▶ **Data records**:
***

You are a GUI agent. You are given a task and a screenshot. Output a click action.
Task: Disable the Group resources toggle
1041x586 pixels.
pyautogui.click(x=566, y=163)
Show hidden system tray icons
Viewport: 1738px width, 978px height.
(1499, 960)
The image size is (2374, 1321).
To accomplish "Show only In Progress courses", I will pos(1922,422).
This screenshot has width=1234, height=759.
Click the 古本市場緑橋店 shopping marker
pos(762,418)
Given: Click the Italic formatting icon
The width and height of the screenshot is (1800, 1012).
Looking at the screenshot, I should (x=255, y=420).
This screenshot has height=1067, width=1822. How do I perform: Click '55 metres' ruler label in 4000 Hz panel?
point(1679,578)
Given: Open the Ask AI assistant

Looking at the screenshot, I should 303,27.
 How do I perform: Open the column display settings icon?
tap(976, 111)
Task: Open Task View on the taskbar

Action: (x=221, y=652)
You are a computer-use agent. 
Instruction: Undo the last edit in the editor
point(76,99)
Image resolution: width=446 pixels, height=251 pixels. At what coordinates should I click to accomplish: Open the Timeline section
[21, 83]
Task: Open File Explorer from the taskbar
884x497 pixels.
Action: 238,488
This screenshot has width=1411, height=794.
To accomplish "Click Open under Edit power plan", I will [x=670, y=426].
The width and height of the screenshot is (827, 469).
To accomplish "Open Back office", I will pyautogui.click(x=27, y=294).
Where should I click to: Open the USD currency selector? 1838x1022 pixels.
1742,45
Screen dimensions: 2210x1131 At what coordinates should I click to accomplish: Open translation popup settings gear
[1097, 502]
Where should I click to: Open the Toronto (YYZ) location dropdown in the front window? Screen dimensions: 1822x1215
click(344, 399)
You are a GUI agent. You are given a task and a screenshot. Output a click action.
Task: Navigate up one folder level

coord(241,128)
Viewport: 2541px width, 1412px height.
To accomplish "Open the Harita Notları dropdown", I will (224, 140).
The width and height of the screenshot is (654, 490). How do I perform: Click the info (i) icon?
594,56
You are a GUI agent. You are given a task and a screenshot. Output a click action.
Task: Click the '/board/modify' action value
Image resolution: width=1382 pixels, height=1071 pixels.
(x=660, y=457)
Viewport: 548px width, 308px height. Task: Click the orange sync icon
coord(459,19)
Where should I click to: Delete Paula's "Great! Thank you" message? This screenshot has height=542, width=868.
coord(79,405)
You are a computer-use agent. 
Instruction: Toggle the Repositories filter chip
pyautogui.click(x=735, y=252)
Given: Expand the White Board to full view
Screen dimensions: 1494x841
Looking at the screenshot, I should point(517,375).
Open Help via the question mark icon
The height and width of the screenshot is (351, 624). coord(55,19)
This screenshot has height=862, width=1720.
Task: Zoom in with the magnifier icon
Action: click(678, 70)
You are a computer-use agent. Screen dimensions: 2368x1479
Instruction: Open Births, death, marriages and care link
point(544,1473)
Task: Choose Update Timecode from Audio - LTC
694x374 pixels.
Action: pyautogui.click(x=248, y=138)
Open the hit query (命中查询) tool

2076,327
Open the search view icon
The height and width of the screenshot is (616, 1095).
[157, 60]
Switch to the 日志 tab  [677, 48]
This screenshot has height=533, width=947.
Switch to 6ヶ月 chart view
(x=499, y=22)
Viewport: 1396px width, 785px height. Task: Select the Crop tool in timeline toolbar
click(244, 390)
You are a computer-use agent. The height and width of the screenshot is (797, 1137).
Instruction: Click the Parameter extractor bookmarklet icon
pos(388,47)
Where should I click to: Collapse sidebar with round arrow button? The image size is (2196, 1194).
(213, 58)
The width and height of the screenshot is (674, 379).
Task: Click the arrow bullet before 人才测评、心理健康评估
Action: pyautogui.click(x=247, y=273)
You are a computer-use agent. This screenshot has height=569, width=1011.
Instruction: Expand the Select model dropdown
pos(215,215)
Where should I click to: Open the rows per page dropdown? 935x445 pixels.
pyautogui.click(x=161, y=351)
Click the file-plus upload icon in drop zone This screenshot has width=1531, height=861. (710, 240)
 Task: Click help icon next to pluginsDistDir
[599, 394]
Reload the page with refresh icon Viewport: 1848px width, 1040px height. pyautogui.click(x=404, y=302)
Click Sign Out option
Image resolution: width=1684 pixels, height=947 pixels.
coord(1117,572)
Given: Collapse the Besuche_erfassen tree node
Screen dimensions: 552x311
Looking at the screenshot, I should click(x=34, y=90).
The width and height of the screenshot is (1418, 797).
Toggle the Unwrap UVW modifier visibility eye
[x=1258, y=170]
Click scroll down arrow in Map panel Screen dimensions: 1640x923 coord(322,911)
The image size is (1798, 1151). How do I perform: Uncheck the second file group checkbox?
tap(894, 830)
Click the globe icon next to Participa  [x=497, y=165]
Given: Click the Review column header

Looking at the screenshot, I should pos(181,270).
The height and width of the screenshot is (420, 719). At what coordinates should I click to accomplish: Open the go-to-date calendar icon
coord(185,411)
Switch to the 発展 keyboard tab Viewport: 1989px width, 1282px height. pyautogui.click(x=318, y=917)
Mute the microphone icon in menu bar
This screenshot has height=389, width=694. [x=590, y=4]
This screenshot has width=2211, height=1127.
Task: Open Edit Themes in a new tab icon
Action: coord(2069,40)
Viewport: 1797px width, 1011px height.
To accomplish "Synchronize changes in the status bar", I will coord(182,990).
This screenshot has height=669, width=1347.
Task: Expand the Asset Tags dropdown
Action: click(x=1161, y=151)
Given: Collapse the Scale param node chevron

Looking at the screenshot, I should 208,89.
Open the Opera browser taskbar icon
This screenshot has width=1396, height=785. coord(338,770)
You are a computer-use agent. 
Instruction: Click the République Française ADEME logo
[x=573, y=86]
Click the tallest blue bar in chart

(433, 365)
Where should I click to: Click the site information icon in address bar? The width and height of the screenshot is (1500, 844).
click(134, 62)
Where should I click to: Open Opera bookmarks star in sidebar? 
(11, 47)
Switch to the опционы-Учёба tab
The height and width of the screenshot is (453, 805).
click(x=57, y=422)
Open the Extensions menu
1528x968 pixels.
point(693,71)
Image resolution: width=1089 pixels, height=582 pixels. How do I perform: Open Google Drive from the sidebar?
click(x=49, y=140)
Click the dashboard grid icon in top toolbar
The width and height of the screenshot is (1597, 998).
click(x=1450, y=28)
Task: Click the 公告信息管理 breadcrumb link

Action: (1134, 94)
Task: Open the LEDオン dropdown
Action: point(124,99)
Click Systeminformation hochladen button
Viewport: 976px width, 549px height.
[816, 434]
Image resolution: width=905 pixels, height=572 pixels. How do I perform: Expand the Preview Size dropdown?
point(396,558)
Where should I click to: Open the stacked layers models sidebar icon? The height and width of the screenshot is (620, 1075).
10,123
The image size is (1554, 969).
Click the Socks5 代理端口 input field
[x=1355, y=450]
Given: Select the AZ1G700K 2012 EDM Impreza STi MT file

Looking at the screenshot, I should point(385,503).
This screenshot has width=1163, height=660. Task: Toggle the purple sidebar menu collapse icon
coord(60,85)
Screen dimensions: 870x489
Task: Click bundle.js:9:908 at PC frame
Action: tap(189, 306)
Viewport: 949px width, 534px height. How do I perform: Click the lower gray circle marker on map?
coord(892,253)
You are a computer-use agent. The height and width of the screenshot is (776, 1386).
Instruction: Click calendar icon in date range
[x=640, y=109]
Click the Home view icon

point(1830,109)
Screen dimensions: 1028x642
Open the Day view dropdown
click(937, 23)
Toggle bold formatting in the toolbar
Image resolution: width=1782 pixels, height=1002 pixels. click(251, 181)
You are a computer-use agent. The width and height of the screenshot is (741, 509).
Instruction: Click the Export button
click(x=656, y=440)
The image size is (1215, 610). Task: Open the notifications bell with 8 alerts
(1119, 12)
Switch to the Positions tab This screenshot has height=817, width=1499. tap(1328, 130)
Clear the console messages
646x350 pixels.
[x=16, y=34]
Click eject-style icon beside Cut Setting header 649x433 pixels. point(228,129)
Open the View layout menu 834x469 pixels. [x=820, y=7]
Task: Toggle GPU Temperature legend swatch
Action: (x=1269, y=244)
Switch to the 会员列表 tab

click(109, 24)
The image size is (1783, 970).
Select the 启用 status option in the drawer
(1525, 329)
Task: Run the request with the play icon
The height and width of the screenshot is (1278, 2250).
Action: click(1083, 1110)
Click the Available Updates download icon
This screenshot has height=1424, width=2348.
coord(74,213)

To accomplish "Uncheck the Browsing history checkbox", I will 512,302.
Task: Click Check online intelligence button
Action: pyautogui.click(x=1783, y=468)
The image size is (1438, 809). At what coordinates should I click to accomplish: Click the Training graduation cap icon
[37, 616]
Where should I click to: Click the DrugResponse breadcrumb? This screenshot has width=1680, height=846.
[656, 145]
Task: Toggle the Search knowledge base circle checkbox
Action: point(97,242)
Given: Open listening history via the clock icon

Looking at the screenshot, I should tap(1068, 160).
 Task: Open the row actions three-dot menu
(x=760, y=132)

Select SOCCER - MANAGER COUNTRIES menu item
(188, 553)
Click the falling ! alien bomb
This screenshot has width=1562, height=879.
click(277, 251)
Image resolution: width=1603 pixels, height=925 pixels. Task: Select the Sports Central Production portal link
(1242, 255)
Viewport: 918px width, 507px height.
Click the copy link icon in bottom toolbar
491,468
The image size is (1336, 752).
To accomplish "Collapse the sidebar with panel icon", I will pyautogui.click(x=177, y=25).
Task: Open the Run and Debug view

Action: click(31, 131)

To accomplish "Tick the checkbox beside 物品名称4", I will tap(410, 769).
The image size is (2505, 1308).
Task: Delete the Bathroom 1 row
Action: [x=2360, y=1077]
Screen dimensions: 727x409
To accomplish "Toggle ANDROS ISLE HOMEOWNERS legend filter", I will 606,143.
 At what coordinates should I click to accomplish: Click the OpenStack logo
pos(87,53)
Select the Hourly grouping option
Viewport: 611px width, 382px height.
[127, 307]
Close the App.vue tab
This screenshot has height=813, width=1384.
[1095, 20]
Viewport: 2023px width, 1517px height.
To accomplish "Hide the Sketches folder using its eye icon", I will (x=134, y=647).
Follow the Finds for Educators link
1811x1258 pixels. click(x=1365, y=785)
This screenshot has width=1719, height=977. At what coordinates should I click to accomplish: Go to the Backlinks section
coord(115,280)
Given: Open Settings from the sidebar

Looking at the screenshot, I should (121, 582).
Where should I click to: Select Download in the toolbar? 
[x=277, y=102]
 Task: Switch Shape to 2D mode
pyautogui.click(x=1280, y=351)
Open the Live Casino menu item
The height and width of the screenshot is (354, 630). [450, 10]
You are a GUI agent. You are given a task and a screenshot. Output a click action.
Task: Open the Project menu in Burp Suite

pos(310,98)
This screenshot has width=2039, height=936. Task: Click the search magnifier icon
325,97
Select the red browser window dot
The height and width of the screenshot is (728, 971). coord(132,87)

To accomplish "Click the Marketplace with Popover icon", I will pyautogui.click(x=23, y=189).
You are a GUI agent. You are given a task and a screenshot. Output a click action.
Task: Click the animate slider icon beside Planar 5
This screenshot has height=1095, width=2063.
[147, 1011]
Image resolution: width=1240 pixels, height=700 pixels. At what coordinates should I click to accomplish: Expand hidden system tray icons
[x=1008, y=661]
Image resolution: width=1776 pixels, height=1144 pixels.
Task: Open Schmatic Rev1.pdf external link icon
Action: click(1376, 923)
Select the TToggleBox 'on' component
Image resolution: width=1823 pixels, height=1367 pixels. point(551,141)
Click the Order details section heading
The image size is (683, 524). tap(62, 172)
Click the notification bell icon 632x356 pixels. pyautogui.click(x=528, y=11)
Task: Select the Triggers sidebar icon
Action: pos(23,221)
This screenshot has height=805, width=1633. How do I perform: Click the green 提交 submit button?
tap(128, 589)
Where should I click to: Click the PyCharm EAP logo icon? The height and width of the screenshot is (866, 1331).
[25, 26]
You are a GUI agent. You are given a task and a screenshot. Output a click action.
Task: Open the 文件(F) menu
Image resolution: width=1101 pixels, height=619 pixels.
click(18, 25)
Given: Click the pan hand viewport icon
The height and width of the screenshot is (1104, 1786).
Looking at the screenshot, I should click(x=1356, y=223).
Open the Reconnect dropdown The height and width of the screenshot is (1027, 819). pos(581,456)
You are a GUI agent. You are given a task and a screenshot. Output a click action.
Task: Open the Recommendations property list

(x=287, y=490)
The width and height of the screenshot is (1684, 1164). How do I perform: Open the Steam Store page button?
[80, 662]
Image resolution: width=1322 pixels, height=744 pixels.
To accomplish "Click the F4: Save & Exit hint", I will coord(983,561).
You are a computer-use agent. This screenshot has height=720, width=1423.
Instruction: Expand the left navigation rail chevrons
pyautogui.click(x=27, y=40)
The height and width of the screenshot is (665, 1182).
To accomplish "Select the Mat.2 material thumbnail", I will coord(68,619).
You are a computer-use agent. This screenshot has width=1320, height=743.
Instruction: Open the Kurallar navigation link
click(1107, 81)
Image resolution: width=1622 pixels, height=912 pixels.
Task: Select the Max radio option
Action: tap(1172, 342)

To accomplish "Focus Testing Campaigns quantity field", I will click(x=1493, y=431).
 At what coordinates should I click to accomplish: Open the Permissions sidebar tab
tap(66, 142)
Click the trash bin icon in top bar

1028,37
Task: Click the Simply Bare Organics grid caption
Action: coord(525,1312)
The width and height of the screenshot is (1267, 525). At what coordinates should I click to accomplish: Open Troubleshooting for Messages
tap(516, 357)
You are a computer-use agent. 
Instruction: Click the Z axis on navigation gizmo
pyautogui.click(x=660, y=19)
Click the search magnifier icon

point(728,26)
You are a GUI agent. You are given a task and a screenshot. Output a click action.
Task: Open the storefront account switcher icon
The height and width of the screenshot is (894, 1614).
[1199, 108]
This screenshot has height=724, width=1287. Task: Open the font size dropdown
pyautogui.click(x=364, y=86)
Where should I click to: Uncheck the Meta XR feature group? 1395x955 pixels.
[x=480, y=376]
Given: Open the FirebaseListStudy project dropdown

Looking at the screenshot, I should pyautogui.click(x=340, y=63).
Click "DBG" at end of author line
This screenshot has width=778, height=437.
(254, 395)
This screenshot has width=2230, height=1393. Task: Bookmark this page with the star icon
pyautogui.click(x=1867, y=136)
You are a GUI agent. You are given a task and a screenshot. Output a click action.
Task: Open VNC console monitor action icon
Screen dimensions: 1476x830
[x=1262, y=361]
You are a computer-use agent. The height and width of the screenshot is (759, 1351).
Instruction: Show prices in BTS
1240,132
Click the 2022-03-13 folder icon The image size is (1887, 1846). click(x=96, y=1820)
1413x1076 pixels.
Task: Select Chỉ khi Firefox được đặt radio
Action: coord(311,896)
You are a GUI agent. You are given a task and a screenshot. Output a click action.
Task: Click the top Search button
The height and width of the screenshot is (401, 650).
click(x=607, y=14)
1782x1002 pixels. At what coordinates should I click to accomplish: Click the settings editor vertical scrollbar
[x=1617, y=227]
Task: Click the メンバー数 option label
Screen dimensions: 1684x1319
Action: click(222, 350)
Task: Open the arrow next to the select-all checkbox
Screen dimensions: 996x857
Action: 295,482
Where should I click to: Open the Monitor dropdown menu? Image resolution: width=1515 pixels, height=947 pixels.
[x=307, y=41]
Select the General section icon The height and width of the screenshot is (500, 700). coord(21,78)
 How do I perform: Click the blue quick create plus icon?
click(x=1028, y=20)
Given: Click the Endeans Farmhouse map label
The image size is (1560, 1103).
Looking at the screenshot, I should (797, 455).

***

▶ **Work to complete**:
If the word "console" is on a line above, return that line.

▶ **Solved problem**:
Clear the console messages
Task: Open VNC console monitor action icon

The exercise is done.